● **RECORDS TO USE**:
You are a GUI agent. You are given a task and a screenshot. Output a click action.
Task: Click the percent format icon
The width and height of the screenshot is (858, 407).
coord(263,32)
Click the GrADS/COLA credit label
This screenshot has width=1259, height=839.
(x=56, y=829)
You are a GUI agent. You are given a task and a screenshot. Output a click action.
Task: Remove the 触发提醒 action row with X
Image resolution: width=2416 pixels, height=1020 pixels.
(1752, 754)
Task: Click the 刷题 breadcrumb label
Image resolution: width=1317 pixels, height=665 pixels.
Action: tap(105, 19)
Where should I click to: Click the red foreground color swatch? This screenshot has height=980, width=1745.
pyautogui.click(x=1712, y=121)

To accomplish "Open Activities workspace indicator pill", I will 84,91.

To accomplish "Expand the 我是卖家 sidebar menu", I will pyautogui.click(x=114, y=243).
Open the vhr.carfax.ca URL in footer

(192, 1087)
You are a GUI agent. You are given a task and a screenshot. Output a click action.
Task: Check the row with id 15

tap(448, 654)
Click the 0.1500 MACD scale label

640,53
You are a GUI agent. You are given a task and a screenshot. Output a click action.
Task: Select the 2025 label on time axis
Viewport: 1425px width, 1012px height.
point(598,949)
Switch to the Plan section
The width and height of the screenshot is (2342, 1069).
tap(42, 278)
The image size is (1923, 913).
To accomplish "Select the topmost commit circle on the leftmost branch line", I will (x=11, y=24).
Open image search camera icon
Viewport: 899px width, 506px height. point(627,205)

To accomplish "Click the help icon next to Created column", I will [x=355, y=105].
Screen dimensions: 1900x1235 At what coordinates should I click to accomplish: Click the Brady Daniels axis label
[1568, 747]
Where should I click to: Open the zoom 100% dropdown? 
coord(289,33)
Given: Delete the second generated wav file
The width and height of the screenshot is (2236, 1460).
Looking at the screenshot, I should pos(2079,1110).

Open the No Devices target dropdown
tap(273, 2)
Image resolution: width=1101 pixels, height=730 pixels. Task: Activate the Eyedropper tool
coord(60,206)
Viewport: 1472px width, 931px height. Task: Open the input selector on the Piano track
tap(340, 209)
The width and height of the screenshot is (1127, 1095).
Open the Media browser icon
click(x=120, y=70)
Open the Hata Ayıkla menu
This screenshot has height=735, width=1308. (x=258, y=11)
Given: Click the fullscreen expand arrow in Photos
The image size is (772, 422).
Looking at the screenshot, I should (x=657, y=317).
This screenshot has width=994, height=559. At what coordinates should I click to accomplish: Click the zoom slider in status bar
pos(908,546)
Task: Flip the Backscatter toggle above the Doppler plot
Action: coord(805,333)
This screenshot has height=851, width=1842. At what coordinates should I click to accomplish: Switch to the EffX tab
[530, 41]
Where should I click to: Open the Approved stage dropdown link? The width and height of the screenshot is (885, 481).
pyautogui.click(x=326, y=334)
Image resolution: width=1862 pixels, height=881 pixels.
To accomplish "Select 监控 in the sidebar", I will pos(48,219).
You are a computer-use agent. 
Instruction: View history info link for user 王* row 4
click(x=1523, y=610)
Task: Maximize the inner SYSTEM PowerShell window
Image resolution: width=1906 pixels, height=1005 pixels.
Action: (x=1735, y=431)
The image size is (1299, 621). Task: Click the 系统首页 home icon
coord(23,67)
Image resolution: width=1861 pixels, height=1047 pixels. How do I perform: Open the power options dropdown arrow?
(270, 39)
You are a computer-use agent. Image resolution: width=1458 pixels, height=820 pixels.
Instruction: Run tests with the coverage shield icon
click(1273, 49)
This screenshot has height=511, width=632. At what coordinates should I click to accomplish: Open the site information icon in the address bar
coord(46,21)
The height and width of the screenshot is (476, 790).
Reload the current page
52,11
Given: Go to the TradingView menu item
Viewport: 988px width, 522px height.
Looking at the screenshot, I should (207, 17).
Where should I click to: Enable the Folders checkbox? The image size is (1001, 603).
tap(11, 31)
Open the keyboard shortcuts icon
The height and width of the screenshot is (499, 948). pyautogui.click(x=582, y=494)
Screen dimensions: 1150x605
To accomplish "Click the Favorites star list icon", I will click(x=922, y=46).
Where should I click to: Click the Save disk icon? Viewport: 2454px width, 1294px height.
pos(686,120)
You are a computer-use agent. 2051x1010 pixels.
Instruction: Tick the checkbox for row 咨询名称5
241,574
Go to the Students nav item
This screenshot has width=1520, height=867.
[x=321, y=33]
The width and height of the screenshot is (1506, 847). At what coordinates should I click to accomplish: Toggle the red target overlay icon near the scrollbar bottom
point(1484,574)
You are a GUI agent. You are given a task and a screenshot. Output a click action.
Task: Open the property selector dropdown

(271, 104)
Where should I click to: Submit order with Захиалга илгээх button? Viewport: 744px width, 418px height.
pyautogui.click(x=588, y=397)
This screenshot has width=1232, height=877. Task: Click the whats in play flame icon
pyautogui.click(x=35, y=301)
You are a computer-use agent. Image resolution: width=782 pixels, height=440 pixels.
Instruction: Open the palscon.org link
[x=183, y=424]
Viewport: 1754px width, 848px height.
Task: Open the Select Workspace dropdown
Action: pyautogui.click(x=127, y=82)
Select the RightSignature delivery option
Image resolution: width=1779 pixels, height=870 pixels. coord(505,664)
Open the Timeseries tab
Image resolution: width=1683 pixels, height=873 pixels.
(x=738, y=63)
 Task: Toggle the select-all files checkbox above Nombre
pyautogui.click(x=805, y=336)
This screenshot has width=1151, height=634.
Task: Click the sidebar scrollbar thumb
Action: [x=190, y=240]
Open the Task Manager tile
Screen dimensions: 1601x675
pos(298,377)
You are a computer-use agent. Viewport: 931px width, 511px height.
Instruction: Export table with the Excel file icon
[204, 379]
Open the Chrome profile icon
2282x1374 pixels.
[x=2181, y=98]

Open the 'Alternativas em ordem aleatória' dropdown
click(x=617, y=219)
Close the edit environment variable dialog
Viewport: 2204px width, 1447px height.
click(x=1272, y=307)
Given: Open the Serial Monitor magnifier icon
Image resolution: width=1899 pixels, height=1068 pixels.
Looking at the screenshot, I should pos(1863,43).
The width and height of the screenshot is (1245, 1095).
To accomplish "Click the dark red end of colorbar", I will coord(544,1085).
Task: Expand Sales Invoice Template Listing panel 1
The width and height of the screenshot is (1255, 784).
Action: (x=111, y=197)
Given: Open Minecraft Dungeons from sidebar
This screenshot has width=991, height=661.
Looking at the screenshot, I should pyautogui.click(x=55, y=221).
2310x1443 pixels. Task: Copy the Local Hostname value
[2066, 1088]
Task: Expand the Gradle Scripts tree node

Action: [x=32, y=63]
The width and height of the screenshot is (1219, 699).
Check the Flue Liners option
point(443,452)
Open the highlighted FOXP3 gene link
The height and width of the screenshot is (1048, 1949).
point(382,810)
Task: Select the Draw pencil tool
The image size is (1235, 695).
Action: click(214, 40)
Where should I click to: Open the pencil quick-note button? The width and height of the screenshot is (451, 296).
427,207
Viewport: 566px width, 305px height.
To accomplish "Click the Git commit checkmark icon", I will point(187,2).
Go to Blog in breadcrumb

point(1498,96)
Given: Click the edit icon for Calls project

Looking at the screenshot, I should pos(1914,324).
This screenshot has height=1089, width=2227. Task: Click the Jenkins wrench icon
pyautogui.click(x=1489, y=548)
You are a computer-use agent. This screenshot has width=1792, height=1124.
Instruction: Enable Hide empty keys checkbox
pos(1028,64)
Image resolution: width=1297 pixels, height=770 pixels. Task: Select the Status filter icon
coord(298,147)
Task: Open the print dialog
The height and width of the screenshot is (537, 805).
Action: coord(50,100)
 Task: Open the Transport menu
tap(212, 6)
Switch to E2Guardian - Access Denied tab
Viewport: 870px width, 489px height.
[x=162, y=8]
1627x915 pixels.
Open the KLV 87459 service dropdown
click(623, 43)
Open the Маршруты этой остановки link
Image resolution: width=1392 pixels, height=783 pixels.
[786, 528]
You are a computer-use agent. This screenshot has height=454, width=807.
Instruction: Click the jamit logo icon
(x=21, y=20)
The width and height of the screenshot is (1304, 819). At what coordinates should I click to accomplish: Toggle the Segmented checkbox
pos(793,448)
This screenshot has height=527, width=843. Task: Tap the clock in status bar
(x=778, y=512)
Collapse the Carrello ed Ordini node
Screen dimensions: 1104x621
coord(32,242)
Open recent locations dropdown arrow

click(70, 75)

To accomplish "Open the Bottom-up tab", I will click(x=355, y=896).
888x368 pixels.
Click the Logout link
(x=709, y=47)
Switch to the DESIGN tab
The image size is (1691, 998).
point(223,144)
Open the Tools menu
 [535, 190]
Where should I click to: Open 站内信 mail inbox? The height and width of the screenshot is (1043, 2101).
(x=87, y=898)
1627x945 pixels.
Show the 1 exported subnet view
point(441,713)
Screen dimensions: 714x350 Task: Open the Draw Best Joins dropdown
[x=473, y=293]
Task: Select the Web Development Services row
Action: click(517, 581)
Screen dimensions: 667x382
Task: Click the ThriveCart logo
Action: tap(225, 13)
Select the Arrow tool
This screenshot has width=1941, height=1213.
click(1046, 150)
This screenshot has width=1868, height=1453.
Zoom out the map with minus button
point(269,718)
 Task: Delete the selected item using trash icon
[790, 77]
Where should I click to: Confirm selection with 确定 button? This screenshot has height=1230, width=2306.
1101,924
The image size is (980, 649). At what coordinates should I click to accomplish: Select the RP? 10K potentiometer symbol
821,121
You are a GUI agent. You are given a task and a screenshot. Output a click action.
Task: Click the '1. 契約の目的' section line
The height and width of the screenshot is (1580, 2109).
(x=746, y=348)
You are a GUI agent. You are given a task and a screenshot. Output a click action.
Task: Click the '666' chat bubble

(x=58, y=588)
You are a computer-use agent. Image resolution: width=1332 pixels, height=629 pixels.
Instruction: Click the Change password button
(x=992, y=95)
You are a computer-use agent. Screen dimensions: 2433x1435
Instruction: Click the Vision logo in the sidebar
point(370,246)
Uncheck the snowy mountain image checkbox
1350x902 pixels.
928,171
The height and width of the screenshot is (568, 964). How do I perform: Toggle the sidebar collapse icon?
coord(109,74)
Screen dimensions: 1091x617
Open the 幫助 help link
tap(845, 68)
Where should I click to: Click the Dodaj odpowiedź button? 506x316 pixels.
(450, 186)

● **AIM OF THE EXERCISE**: For the listing above, print only the lines starting at the line containing "Instruction: Export table" and ending at the line containing "Given: Open the Serial Monitor magnifier icon", exactly, both included.

● **ANSWER TO THIS EXERCISE**:
Instruction: Export table with the Excel file icon
[204, 379]
Open the Chrome profile icon
2282x1374 pixels.
[x=2181, y=98]

Open the 'Alternativas em ordem aleatória' dropdown
click(x=617, y=219)
Close the edit environment variable dialog
Viewport: 2204px width, 1447px height.
click(x=1272, y=307)
Given: Open the Serial Monitor magnifier icon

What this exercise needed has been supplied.